New quadcopter drone could learn to fly acrobatic maneuvers

A quadrotor drone performs a Matty Flip. Credit: Elia Kaufmann.

While a power loop or a barrel role might not be needed in conventional drone operations, a drone capable of performing these kinds of maneuvers is likely to be much more efficient.

The maneuvers can push the drone to its physical limits, help make full use of its agility and speed, and allow it to cover more distance within its battery life.

Since the dawn of flight, pilots have used acrobatic maneuvers to test the limits of their airplanes.

The same goes for flying drones:

Professional pilots often gauge the limits of their drones and measure their level of mastery by flying such maneuvers in competitions

Now, the researchers have developed a navigation algorithm that enables drones to autonomously perform various maneuvers—using nothing more than onboard sensor measurements.

To demonstrate the efficiency of their algorithm, the researchers flew maneuvers such as a power loop, a barrel roll, or a matty flip, during which the drone is subject to very high thrust and extreme angular acceleration.

“This navigation is another step towards integrating autonomous drones in our daily lives,” says Davide Scaramuzza, robotics professor and head of the robotics and perception group at the University of Zurich.

At the core of the novel algorithm lies an artificial neural network that combines input from the onboard camera and sensors and translates this information directly into control commands.

The neural network is trained exclusively through simulated acrobatic maneuvers.

This has several advantages: Maneuvers can easily be simulated through reference trajectories and doon’t require expensive demonstrations by a human pilot.

Training can scale to a large number of diverse maneuvers and does not pose any physical risk to the quadcopter.

Only a few hours of simulation training are enough and the quadcopter is ready for use, without requiring additional fine-tuning using real data.

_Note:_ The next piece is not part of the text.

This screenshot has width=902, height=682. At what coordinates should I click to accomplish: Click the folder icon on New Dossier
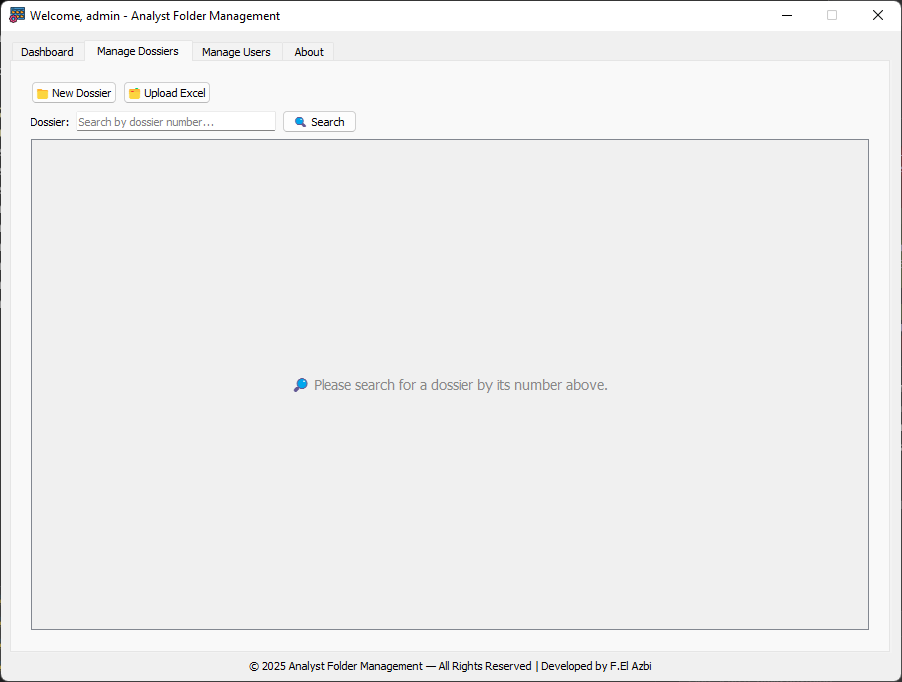(x=42, y=94)
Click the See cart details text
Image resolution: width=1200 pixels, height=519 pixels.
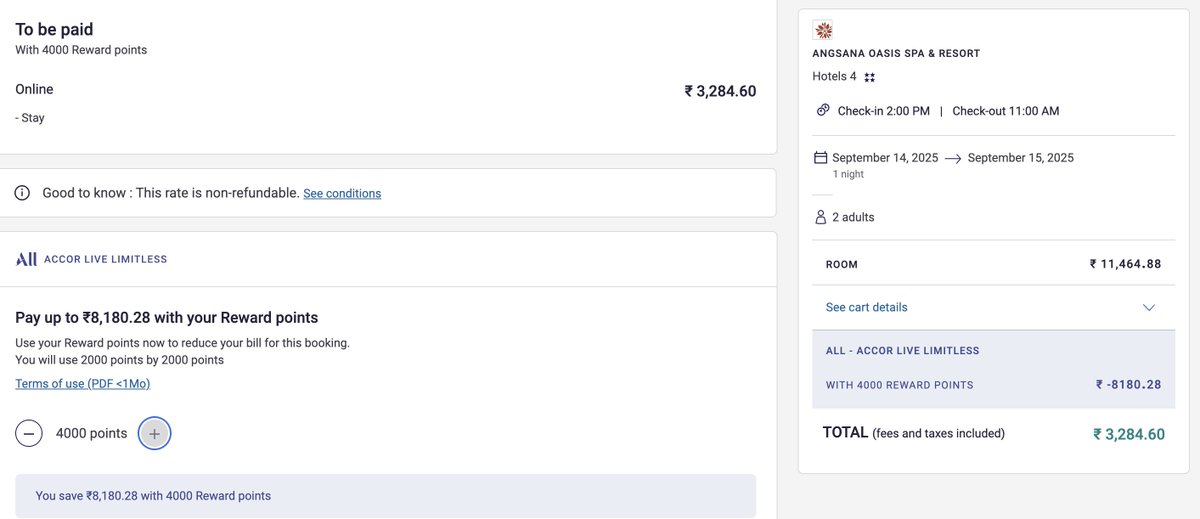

The algorithm uses abstraction of the sensory input from the simulations and transfers it to the physical world. “Our algorithm learns how to perform acrobatic maneuvers that are challenging even for the best human pilots,” says Scaramuzza.

However, the researchers acknowledge that human pilots are still better than autonomous drones. “Human pilots can quickly process unexpected situations and changes in the surroundings, and are faster to adjust,” says Scaramuzza.

Nevertheless, the robotics professor is convinced that drones used for search and rescue missions or for delivery services will benefit from being able to cover long distances quickly and efficiently.

paper on the work will appear in Robotics: Science and Systems. Intel also contributed to the work.